@sonoio
Es ist meines Erachtens derzeit nicht damit zu rechnen, dass einzelne Kunden wegen kleiner Forderungen verklagt werden.
Allenfalls Mahnbescheide, gegen die man ohne weiteres Widerspruch einlegen kann, sind derzeit zu erwarten:
Das Risiko von Klagen ist wohl wegen der Kosten und wegen der zu besorgenden divergierenden Rechtsprechung der Amtsgerichte auch für die Versorger zu groß.
Einzelne Versorger haben in umfangreichen Gesprächen mit Verbraucherzentralen, an denen auch immer Konzern-Vertreter z. B. eigens aus München angereiste juristische Mitarbeiter der E.on- Tochter Thüga (welche wiederum an vielen Stadtwerken beteiligt ist) beteiligt waren, zum Ausdruck gebracht ggf. "Musterverfahren" zu erwägen.
Die Versorger stimmen ihr Vorgehen wohl über ihre Verbände und über ihre jeweiligen Konzerne ab.
Diese haben selbst ersichtlich kein Interesse daran, dass etwa ein kleines Konzernunternehmen (Stadtwerk) "aus der Reihe tanzt", um unbedacht etwa neben von beiden Seiten professionell betreuten "Pilot- bzw. Musterverfahren" nachteilige Präzedenzfälle zu schaffen.
Diese sollen sich wohl zurückhalten, bis eine gerichtliche Klärung in "Musterverfahren" erfolgt ist.
So waren erst gestern in einer kleinen SPD- Ortsveranstaltung in Dinslaken zu den Gaspreise neben den Geschäftsführern der Stadtwerke auch namhafte Vertreter des BGW (
http://www.bgw.de ) und des VKU (
http://www.vku.de ) zugegen. Dabei wurde auch nur die vage Aussage getroffen, man müsse jetzt darüber nachdenken, ggf. auch Kunden zu verklagen.
Ebenso waren bei einer Veranstaltung zu den Gaspreisen in Münster im Januar 2005 ebenfalls BGW- und Konzernvertreter beteiligt, um vor Ort nichts dem Zufall zu überlassen.
Vom Nachdenken über Klagen redet E.on Hanse bereits seit November 2004. E.on Westfalen Weser deutete auf der Veranstaltung in Paderborn am 21.01.2005, an der auch namhafte BGW- Vertreter sowie ein spezialisierter Kollege von Freshfields Bruckhaus Deringer
(
http://www.der-syndikus.de//briefings/vw/vw_034.htm )
beteiligt waren, an, man müsse "über Klagen nachdenken".

※

**Aufgabenstellung**
Zitieren Sie aus dem obigen Text über mögliche Klagen der Gasversorger wortgetreu alles von „Ebenso waren bei“ bis hinunter zu „Zufall zu überlassen.“.

**Bereitgestellte Daten**
※

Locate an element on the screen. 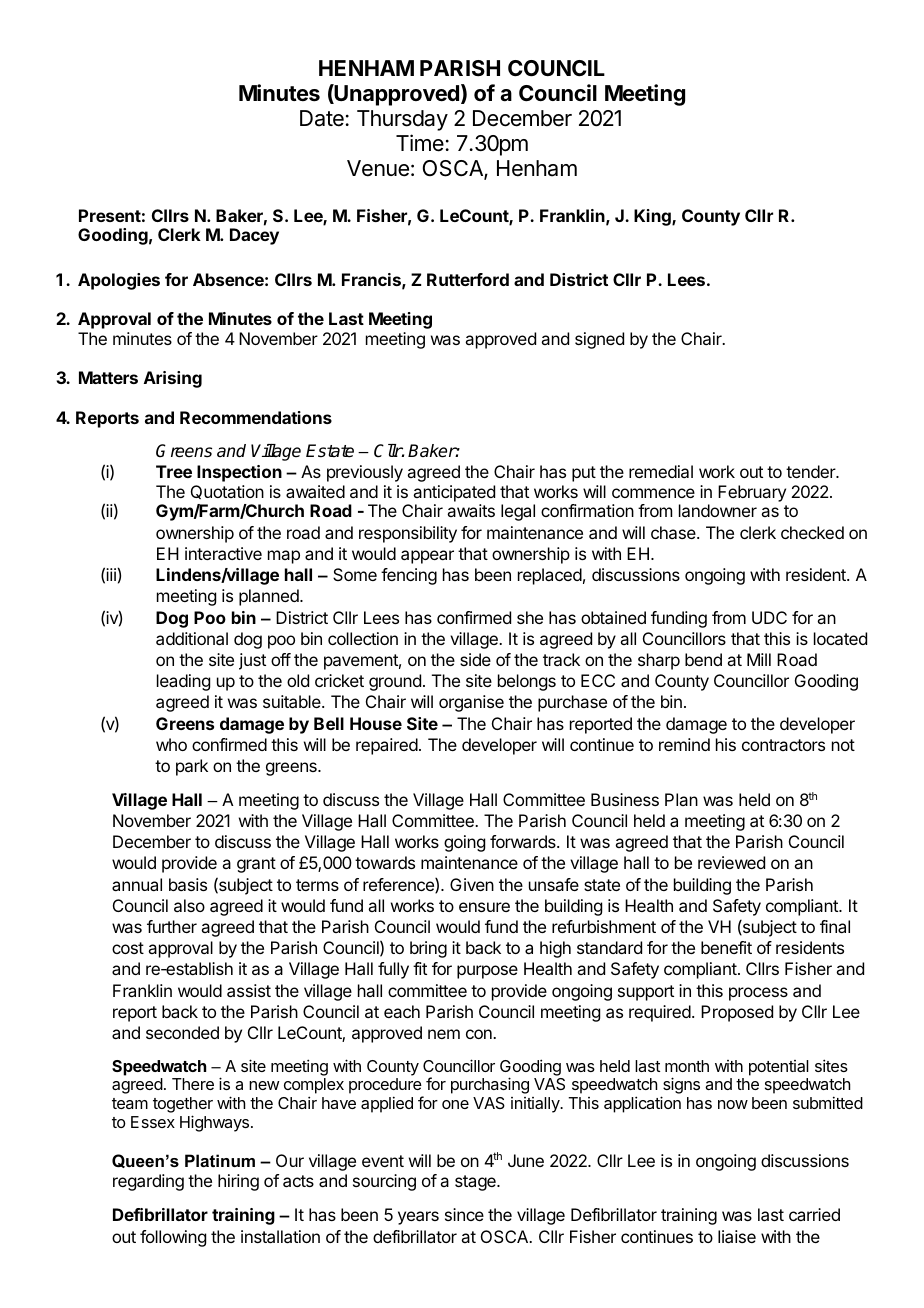 The width and height of the screenshot is (924, 1308). leading is located at coordinates (183, 682).
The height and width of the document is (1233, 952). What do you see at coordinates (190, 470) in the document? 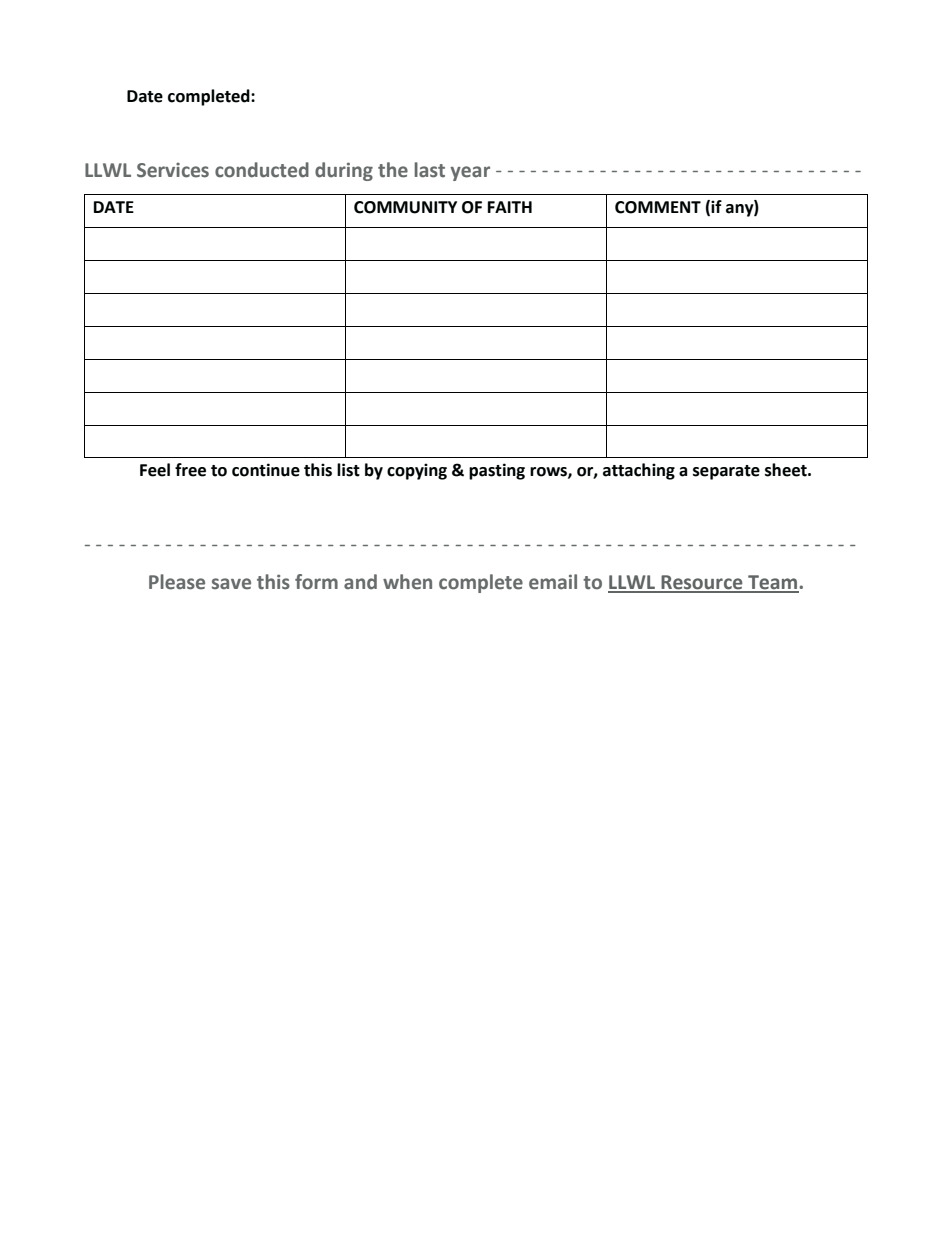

※

**Vollständige Lösung**
Ebenso waren bei einer Veranstaltung zu den Gaspreisen in Münster im Januar 2005 ebenfalls BGW- und Konzernvertreter beteiligt, um vor Ort nichts dem Zufall zu überlassen.